Erin Brewer said she once believed herself to be a “trans kid.” She explained that she believed she was a boy because she had been sexually abused. If she had been urged to get gender reassignment treatment, she says her true issues wouldn’t have been addressed.
Billy Burleigh, who used to be transgender, said he also believed as a child that he was supposed to be a girl.
“The therapy I received wasn’t helpful, but I was told that if I went down the road of transition that I would be happy, and boy did I want to find happiness because I was miserable,” Burleigh said.
He says he started taking estrogen and testosterone blockers. He later underwent gender transition surgeries as an adult, which ended in medical problems. He said that “no matter how many” surgeries he had, he still saw a man looking back at him in the mirror.
“After seven years of presenting myself as female, I decided to transition again back to male,” Burleigh said, pleading with lawmakers to “please help kids like me.”
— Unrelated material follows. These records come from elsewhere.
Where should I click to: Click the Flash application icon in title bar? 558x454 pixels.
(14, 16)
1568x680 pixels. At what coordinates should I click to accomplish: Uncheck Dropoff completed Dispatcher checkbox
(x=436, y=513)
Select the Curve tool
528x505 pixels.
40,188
But Maryann Martindale, Utah Academy of Family Physicians, said the bill will exacerbate the risk to kids experiencing gender dysphoria.
“We oppose any legislation that would seek to come between the sanctity of a doctor and their patients,” Martindale said.
After the hearing, Rep. Robert Spendlove, R-Sandy, said he is concerned about the process the bill went through to get to the hearing and requested it to be returned to the rules committee to “flesh out problems.”
The majority of lawmakers on the House committee agreed. That means a revised version of the bill could potentially get another hearing.